**Set exercise**
Turn all of the data below into a numbered list with one line per item, skipping blank lines and omitting the pictures.

>> BEGIN Rows

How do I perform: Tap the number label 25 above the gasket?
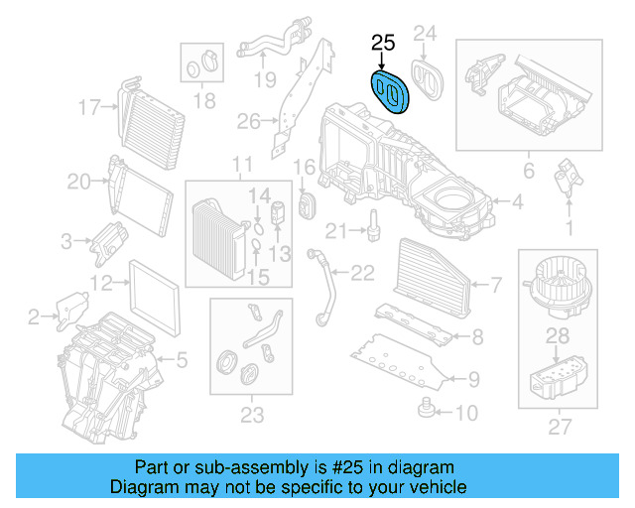click(x=383, y=43)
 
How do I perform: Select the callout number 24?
click(x=425, y=35)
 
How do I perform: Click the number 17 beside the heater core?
click(x=90, y=106)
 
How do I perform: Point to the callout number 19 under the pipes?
click(x=263, y=79)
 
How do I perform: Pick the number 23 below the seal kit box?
click(x=250, y=413)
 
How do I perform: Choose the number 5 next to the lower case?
click(x=181, y=358)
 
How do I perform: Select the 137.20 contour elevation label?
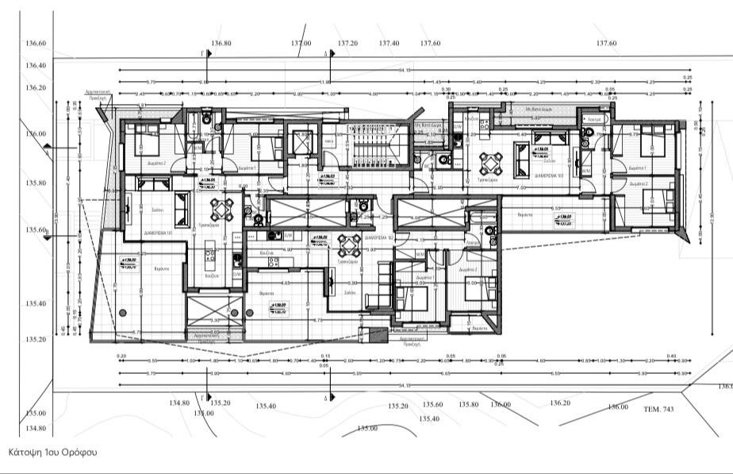[x=347, y=43]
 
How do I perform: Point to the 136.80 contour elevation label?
[x=221, y=43]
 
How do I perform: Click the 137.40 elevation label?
[x=389, y=43]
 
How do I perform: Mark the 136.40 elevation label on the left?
[x=36, y=66]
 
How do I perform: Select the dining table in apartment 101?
[x=222, y=208]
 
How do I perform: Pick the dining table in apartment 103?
[x=490, y=163]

>> END Rows

**Task response**
1. How do I perform: Tap the number label 25 above the gasket?
2. click(x=383, y=43)
3. How do I perform: Select the callout number 24?
4. click(x=425, y=35)
5. How do I perform: Click the number 17 beside the heater core?
6. click(x=90, y=106)
7. How do I perform: Point to the callout number 19 under the pipes?
8. click(x=263, y=79)
9. How do I perform: Pick the number 23 below the seal kit box?
10. click(x=250, y=413)
11. How do I perform: Choose the number 5 next to the lower case?
12. click(x=181, y=358)
13. How do I perform: Select the 137.20 contour elevation label?
14. [x=347, y=43]
15. How do I perform: Point to the 136.80 contour elevation label?
16. [x=221, y=43]
17. How do I perform: Click the 137.40 elevation label?
18. [x=389, y=43]
19. How do I perform: Mark the 136.40 elevation label on the left?
20. [x=36, y=66]
21. How do I perform: Select the dining table in apartment 101?
22. [x=222, y=208]
23. How do I perform: Pick the dining table in apartment 103?
24. [x=490, y=163]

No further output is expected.